Re: Heidegger and Marx

Chris wrote:
communism as

exemplified by the Soviet Union was the most advanced form of the

technological frenzy of modern nihilism.

As confirmation of Chris's astute observations, one could consult
Volume 15 of the Gesamptausgabe, pp. 387-394. Taken from
transcripts of a 1973 seminar, Heidegger attempts to supplement the
underdeveloped remarks on Marx from the "Letter on Humanism." There
are some interesting twists and turns in Heidegger's interpretation.
Based mainly on Marx's "Contributions to a critique of Hegel's
_Philosophy of Right_," Heidegger claims that his reading is "not
political,' but is rather read against the background of the history
of being. Here Heidegger makes a perhaps startling claim: "The
position of the most extreme nihilism is reached with Marx" (393).
Marx's subjectivist ontology of man as worker consumates
metaphysically the Ge-stell confirmed in atomic energy (391).

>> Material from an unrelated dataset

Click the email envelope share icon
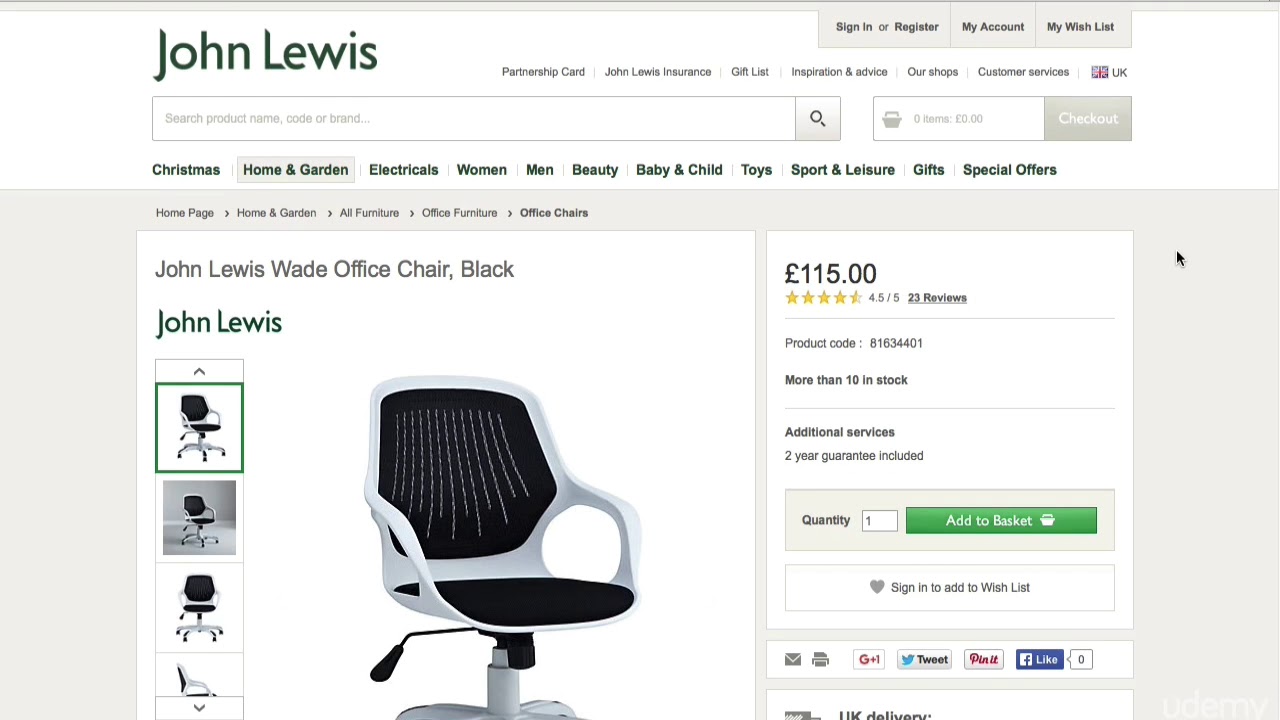pyautogui.click(x=793, y=659)
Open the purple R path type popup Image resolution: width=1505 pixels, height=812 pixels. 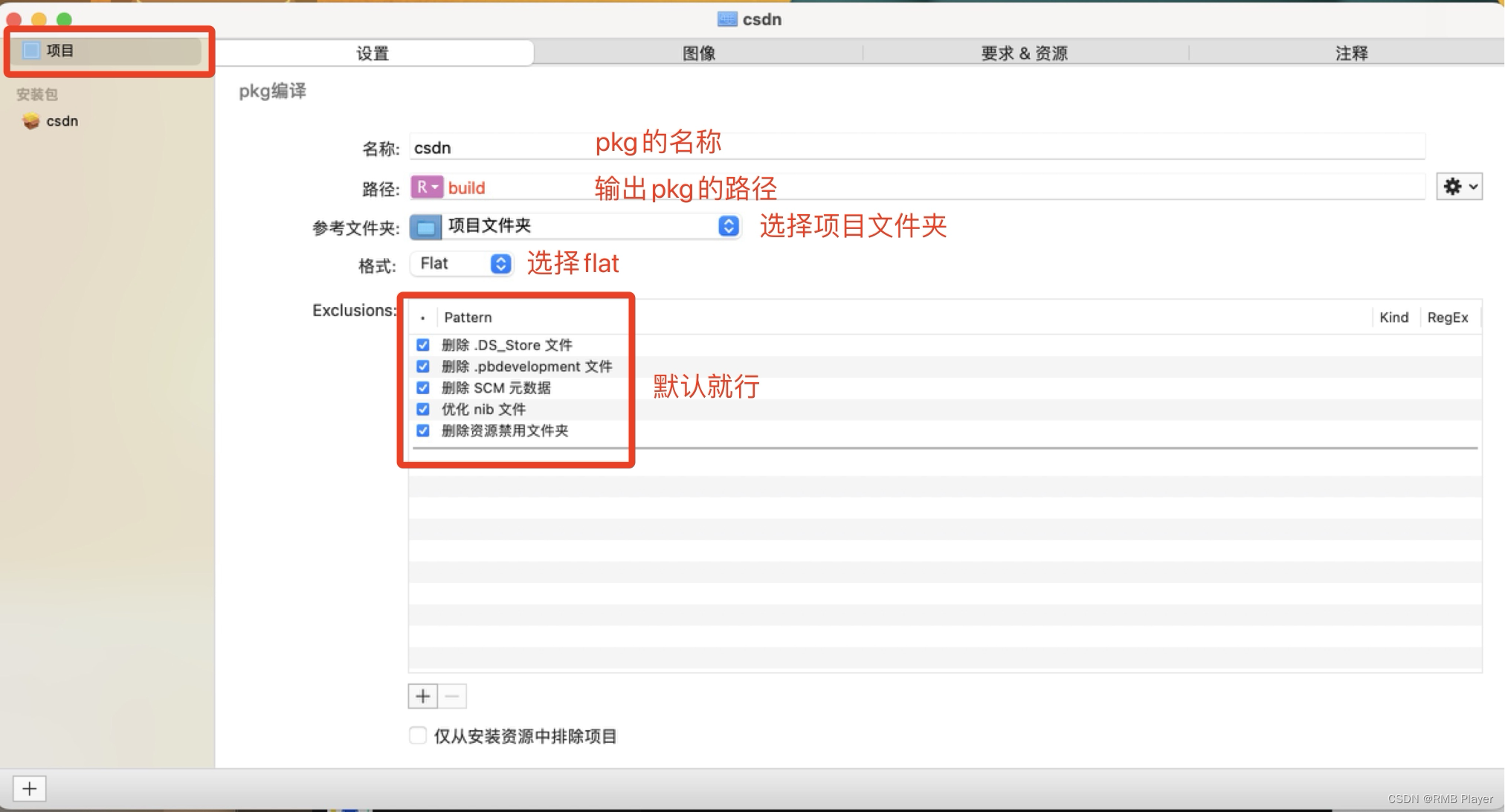(x=427, y=187)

Interestingly, it is after the sustained critique of Marx that
Heidegger launches his final return to Parmenides (as providing
access to being). On a superficial level this supports the idea
that Heidegger has replaced Nietzsche with Marx in the history of
being (in the twenty years since _What is Called Thinking_).

I take this as a sign that Heidegger recognized, by the end of his
life, the shortcomings of his Nietzsche interpretation.